Definition - What does Intrinsic Value mean?

The intrinsic value of a company is obtained by conducting a valuation of a business, rather than by looking at comparables or other technical analysis. The valuation method used to determine the intrinsic value of the company can be different depending on the type of company being analyzed. For example, the capitalization of earnings or cash flow would be used for a company that operates in a stable environment with recurring free cash flow. However, for a company that has future free cash flows that may move up or down due to significant capital investment (or another reason), the discounted cash flow method may be a better tool to determine its intrinsic value.

Divestopedia explains Intrinsic Value

The key consideration to understand is that the intrinsic value of a business can be (and usually is) very different than its price. The calculation of intrinsic value follows some key fundamental tenets which include (1) highest and best price available, (2) open and unrestricted market (3) between informed parties (4) acting at arms' length, (5) properly informed and (6) the valuation being determined in pure cash consideration.

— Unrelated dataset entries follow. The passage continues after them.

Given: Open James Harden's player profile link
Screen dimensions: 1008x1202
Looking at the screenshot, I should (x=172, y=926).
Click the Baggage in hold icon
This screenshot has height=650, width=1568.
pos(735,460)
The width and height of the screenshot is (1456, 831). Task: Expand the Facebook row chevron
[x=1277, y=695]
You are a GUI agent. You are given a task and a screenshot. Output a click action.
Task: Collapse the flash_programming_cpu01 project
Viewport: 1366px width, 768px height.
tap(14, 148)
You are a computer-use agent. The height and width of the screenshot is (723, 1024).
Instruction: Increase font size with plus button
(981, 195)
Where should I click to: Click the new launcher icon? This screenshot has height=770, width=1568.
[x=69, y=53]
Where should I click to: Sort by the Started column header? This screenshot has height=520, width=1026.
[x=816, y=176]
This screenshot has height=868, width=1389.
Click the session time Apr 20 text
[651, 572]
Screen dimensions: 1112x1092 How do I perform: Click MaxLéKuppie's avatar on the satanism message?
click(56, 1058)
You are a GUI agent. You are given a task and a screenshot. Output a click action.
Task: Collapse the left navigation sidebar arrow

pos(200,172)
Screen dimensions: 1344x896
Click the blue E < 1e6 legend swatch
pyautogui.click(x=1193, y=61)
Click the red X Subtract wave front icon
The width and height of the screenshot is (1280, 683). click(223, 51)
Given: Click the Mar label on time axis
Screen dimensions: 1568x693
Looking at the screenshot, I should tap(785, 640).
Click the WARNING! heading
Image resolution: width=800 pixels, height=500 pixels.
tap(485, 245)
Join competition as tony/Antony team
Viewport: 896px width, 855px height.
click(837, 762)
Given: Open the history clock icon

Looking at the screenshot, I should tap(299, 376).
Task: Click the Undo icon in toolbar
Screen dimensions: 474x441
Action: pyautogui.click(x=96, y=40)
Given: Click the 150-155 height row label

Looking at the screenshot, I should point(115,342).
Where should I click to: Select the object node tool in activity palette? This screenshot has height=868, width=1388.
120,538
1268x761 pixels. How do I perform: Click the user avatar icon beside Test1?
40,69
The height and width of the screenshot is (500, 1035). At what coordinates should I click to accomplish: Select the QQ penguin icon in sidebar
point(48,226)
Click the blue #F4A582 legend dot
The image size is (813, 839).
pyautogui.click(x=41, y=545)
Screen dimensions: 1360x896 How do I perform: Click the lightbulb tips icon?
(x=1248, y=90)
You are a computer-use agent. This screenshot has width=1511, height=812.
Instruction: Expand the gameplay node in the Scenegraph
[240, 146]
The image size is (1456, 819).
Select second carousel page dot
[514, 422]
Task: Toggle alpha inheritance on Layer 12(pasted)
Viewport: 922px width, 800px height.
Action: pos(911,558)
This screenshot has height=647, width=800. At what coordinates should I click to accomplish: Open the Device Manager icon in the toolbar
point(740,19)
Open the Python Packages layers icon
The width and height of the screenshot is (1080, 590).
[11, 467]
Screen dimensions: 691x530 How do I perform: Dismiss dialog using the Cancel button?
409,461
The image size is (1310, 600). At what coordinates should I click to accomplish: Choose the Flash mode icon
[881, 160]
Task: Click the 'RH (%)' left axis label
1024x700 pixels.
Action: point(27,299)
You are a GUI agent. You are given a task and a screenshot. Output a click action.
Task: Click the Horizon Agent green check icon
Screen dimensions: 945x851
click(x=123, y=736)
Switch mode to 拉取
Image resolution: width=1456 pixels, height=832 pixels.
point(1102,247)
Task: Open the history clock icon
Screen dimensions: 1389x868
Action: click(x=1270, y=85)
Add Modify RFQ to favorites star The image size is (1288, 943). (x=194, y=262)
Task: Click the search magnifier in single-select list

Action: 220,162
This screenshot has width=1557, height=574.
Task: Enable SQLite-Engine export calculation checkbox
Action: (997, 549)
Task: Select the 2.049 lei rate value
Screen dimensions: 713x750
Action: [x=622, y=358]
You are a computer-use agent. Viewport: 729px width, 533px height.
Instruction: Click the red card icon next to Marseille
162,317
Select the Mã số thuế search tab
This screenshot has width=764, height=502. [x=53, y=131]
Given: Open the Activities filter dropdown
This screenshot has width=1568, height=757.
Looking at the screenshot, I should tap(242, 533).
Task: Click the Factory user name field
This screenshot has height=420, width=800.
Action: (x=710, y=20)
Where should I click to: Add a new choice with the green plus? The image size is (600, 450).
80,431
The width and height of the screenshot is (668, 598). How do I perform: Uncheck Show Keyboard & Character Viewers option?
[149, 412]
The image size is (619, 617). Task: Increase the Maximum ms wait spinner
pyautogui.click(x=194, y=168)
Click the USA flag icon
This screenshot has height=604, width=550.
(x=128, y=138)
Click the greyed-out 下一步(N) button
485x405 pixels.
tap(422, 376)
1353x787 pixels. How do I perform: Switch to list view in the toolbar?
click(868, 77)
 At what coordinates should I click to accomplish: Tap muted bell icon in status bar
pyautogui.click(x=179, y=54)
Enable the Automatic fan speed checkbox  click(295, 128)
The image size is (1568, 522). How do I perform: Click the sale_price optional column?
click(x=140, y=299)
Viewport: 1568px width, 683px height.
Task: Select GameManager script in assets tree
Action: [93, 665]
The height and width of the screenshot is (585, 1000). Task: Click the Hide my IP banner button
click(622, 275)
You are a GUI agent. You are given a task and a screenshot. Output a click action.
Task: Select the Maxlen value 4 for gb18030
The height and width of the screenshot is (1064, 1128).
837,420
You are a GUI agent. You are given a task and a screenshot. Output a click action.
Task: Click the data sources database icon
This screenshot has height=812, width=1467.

When price is determined, it can be very different than a target's intrinsic value because its tenets are very seldom in place. The parties may have very different motivations, information available or negotiations skills. In most cases, the buyer has specific plans for the acquisition that may encourage payment of a price that is higher than the intrinsic value because the buyer believes the synergies achieved will improve the performance of the combined entity. As well, the buyer or the seller may be working through the transaction with some emotional element attached to the process. For example, a seller who has built a 20-year-old business with his/her name attached to it may believe that its price is much higher than its intrinsic value as determined by a proper valuation.